Oh, this would be so much easier to explain if I could draw t accounts and show you. I haven't yet tried to explain this one in words only. Here goes:
The allowance account is a contra asset account, which reduces the receivables, so it is a credit balance. When you do an actual write off, you credit John Doe's account out of the receivables and debit it out of the allowance account also. i.e. each account is reduced. So that's what the write-offs during the year are going to do to your balance. You need to get this balance first.
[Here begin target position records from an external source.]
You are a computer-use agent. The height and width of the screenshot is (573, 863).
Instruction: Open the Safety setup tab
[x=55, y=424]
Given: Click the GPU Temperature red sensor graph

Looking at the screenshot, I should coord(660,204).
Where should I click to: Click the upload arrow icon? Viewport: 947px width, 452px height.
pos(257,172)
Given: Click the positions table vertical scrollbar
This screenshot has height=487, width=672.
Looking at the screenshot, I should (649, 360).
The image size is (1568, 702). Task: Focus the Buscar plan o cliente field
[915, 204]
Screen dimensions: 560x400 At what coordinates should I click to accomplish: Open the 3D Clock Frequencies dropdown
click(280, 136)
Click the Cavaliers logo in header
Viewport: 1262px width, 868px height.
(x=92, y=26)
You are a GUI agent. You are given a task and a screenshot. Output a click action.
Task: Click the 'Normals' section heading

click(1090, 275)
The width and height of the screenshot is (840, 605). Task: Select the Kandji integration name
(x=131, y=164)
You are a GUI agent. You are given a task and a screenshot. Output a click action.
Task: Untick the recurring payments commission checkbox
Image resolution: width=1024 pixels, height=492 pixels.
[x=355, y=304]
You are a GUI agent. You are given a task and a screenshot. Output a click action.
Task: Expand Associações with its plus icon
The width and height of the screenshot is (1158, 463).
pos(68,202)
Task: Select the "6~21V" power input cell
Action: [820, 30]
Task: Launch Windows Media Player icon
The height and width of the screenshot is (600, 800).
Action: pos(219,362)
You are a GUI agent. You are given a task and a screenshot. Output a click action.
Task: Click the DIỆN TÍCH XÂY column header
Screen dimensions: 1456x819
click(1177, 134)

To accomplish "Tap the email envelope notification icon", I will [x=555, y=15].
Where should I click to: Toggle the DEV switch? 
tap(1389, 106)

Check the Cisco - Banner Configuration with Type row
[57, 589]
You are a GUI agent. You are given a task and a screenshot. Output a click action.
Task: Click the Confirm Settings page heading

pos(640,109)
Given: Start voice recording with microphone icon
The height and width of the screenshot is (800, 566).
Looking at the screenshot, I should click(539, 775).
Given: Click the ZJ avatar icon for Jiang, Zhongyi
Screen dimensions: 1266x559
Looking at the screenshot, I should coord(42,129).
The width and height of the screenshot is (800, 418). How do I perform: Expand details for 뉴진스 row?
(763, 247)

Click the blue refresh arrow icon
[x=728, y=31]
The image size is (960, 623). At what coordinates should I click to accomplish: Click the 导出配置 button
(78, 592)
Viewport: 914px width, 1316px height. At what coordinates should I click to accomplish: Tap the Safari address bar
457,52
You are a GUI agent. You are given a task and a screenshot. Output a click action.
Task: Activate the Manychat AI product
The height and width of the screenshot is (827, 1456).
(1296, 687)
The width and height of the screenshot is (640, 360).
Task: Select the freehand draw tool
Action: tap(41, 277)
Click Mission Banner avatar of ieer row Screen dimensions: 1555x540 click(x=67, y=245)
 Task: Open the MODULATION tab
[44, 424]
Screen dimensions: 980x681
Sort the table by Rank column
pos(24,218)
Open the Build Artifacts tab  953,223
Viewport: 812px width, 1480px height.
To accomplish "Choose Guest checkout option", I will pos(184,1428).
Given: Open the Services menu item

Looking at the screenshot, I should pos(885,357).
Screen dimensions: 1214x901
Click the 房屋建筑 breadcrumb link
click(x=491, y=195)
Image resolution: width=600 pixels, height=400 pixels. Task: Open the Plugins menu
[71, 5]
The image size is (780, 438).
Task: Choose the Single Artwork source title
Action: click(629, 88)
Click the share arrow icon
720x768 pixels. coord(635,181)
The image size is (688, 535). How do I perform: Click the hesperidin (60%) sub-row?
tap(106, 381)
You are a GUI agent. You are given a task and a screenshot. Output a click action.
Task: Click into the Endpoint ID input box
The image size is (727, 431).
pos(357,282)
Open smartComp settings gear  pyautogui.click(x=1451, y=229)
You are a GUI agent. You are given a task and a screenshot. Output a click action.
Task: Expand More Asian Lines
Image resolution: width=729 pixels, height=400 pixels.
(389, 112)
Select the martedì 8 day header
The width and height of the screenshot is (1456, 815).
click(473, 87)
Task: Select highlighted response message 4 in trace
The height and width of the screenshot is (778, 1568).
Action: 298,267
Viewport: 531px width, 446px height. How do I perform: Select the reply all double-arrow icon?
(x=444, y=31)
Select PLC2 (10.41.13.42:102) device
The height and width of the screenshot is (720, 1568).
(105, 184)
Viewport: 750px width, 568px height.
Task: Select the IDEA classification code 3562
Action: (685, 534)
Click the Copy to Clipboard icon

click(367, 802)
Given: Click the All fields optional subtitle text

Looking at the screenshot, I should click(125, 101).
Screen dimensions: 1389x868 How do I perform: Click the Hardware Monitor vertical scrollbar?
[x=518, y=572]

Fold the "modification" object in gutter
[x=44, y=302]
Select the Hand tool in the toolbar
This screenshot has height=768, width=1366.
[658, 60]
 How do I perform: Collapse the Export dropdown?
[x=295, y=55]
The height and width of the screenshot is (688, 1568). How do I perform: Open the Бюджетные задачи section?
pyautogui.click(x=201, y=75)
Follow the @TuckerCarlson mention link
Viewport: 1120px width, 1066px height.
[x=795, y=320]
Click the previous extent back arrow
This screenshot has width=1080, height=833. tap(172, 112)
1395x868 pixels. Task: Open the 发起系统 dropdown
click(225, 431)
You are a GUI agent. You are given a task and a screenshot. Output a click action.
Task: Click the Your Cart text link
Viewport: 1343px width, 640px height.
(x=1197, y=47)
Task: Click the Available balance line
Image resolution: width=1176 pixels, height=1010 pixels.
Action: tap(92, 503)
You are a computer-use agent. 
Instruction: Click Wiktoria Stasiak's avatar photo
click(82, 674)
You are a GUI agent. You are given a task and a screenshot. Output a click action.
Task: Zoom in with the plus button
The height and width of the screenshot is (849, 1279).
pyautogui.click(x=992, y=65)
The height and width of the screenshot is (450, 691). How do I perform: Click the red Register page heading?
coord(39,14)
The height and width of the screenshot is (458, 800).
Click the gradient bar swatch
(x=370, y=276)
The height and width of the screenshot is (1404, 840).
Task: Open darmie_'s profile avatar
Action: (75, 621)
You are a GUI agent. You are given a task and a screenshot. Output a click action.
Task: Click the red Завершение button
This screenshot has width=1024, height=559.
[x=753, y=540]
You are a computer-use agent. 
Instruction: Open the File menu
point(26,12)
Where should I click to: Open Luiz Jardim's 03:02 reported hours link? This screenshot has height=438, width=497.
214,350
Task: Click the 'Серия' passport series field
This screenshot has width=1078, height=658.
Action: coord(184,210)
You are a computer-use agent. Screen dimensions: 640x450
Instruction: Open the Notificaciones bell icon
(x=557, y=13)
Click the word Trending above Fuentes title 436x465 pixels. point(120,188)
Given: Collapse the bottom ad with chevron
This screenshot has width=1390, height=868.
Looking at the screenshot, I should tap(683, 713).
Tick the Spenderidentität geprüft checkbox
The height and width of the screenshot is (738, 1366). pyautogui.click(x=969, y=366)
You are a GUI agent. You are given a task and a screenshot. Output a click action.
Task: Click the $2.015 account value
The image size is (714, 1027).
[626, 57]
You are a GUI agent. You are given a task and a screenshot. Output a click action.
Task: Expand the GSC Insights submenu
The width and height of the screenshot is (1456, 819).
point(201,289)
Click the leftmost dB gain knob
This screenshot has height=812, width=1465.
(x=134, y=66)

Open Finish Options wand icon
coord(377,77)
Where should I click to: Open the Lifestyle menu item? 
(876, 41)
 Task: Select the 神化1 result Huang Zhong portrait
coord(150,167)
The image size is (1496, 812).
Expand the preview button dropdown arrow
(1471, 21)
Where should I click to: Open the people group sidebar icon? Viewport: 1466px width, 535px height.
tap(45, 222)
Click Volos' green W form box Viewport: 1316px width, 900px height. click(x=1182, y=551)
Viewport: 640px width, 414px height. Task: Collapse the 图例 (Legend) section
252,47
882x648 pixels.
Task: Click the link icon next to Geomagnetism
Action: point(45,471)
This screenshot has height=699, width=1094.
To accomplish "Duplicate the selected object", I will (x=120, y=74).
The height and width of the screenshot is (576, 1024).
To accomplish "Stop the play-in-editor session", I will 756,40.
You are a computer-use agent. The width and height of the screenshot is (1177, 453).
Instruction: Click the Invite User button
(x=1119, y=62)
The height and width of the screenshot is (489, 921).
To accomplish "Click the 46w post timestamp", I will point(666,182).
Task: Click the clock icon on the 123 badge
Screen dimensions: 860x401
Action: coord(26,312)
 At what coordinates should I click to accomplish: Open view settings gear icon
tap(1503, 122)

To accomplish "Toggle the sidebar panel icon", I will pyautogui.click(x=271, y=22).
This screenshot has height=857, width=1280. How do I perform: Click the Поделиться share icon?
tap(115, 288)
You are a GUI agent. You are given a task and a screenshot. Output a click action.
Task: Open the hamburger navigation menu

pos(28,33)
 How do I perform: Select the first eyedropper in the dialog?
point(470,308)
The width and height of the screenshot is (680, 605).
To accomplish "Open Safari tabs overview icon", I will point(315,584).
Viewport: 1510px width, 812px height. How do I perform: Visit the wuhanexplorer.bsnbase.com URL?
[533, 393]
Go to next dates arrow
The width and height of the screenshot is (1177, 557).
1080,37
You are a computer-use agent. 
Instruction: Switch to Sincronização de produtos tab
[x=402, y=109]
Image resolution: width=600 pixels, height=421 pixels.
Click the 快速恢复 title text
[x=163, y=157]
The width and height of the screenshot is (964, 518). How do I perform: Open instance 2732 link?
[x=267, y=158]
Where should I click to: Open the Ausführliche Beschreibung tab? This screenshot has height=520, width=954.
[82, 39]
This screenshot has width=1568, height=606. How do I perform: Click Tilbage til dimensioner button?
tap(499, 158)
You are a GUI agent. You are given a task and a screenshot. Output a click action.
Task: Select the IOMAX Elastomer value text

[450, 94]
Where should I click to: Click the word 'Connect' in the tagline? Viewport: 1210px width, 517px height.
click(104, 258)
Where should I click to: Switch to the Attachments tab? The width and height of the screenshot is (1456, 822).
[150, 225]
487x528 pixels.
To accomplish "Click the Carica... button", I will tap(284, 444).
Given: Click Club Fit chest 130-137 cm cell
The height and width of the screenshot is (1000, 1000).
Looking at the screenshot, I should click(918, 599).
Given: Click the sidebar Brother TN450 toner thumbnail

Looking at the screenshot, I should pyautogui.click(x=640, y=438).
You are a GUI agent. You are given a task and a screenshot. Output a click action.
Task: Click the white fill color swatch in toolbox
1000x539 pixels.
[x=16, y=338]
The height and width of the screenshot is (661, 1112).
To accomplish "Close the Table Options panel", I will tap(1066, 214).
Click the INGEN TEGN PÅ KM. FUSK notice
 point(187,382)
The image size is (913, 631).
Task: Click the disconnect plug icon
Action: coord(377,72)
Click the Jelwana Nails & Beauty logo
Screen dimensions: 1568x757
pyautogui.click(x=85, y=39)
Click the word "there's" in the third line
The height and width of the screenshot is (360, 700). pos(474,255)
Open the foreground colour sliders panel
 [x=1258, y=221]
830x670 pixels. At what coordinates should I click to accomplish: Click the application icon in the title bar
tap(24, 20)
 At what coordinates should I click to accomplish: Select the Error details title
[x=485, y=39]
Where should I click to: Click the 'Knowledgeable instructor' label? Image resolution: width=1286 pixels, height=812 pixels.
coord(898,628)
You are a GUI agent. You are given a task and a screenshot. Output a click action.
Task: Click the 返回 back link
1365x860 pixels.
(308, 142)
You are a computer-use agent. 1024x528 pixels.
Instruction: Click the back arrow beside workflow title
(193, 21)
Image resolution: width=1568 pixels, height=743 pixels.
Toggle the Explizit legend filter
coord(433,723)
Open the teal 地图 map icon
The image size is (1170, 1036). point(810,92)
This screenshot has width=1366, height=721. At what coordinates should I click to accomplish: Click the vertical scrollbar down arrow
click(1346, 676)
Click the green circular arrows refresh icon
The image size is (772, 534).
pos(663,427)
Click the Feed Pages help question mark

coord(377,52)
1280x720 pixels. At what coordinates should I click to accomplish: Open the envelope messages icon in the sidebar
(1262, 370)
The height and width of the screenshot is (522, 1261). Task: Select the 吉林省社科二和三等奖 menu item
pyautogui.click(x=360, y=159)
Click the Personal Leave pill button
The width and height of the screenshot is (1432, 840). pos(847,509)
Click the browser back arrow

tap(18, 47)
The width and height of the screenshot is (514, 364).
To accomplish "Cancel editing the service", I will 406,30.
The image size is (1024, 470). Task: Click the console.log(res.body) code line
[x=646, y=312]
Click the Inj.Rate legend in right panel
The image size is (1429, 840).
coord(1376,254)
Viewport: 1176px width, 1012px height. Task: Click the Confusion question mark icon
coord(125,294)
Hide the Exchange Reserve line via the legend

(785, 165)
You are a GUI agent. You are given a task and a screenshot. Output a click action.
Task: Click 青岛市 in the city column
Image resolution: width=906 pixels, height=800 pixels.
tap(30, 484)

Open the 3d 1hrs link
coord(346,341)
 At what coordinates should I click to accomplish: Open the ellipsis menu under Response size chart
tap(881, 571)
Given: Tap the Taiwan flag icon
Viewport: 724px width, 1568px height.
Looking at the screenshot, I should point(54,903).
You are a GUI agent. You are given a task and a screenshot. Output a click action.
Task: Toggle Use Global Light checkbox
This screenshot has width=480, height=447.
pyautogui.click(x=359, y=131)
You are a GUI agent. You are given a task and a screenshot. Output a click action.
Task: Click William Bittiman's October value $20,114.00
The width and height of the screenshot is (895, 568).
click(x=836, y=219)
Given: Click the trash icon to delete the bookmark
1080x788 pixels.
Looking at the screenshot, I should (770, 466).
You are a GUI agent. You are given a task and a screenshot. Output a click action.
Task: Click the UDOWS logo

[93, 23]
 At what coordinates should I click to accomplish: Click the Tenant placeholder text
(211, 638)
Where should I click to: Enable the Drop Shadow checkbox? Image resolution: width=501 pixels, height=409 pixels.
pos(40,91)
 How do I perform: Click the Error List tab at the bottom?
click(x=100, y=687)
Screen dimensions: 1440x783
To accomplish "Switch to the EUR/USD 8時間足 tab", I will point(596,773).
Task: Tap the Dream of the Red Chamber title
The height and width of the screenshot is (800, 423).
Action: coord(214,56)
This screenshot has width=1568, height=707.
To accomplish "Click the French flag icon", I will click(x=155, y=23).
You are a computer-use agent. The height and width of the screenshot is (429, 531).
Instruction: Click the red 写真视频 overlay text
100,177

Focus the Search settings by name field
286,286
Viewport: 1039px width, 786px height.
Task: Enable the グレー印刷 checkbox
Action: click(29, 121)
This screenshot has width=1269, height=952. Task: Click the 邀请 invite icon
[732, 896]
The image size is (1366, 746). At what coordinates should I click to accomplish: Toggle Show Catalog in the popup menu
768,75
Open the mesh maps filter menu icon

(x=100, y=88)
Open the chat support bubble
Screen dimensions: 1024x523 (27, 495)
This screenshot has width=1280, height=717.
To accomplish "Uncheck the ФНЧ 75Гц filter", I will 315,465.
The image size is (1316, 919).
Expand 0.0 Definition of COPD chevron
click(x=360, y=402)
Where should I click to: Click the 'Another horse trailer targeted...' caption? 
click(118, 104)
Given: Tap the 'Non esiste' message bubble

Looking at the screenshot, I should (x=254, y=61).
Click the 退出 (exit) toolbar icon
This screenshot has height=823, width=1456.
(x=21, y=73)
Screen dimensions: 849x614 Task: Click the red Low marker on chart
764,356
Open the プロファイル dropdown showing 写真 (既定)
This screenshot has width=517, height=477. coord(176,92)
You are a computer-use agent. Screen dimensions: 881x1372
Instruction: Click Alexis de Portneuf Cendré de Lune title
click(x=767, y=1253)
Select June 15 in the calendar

With the method you're using, analysis of receivables, the number you got (59,700) is the balance you want to have in the allowance account at year-end. i.e. this is not your adjusting entry, but the balance you want. (You can't journalize a balance.) Here's where a t account would come in handy. You need to look at the balance in the account, and figure out what needs added (credited) to that account to get to the 59,700 balance. That's the number you will use in the entry.
The adjusting entry is always a dr to Bad Debt Expense or Uncollectible Accounts Expense, or whatever you're book is calling it, and a credit to the Allowance account. Remember that expenses are always debits. And this allowance account is a contra asset, making it a credit.
That allowance will then reduce the amount of the receivables. The receivables don't have value if you think you can't collect them. So the estimate of what you think you can't collect reduces that value to a lower net number. (Called net realizable value.) There's actually two ways you can present this on the balance sheet. Hopefully your book has an example of this.